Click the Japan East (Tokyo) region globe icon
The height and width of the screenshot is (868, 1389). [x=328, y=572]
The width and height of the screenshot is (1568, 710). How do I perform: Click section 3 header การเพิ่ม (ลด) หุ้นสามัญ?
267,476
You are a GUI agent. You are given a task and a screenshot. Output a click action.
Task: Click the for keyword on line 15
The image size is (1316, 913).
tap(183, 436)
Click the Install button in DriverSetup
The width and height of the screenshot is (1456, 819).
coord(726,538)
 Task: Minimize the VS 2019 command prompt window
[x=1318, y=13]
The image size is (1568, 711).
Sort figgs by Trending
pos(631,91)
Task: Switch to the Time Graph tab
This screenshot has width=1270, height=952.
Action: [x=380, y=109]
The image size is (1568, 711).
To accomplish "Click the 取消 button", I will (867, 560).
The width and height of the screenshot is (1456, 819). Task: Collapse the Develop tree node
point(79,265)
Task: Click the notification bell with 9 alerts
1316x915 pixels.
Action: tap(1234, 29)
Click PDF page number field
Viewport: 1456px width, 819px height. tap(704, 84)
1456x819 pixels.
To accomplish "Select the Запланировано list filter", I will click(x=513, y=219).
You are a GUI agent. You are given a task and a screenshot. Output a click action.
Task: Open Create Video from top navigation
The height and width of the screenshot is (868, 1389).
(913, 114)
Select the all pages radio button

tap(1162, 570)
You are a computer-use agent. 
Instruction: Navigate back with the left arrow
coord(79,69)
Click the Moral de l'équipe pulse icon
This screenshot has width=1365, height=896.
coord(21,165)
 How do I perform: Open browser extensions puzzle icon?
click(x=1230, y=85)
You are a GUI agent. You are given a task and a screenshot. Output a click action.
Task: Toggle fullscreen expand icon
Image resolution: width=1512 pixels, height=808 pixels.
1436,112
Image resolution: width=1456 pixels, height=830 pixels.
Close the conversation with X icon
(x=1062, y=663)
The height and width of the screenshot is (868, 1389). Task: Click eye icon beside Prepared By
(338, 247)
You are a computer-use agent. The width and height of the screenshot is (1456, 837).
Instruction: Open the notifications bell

------------------------------------------------

Brief
All the entries above need to be repeated word for word.

Output
Click the Japan East (Tokyo) region globe icon
The height and width of the screenshot is (868, 1389). [x=328, y=572]
The width and height of the screenshot is (1568, 710). How do I perform: Click section 3 header การเพิ่ม (ลด) หุ้นสามัญ?
267,476
You are a GUI agent. You are given a task and a screenshot. Output a click action.
Task: Click the for keyword on line 15
The image size is (1316, 913).
tap(183, 436)
Click the Install button in DriverSetup
The width and height of the screenshot is (1456, 819).
coord(726,538)
 Task: Minimize the VS 2019 command prompt window
[x=1318, y=13]
The image size is (1568, 711).
Sort figgs by Trending
pos(631,91)
Task: Switch to the Time Graph tab
This screenshot has width=1270, height=952.
Action: [x=380, y=109]
The image size is (1568, 711).
To accomplish "Click the 取消 button", I will (867, 560).
The width and height of the screenshot is (1456, 819). Task: Collapse the Develop tree node
point(79,265)
Task: Click the notification bell with 9 alerts
1316x915 pixels.
Action: tap(1234, 29)
Click PDF page number field
Viewport: 1456px width, 819px height. tap(704, 84)
1456x819 pixels.
To accomplish "Select the Запланировано list filter", I will click(x=513, y=219).
You are a GUI agent. You are given a task and a screenshot. Output a click action.
Task: Open Create Video from top navigation
The height and width of the screenshot is (868, 1389).
(913, 114)
Select the all pages radio button

tap(1162, 570)
You are a computer-use agent. 
Instruction: Navigate back with the left arrow
coord(79,69)
Click the Moral de l'équipe pulse icon
This screenshot has width=1365, height=896.
coord(21,165)
 How do I perform: Open browser extensions puzzle icon?
click(x=1230, y=85)
You are a GUI agent. You are given a task and a screenshot. Output a click action.
Task: Toggle fullscreen expand icon
Image resolution: width=1512 pixels, height=808 pixels.
1436,112
Image resolution: width=1456 pixels, height=830 pixels.
Close the conversation with X icon
(x=1062, y=663)
The height and width of the screenshot is (868, 1389). Task: Click eye icon beside Prepared By
(338, 247)
You are a computer-use agent. The width and height of the screenshot is (1456, 837).
Instruction: Open the notifications bell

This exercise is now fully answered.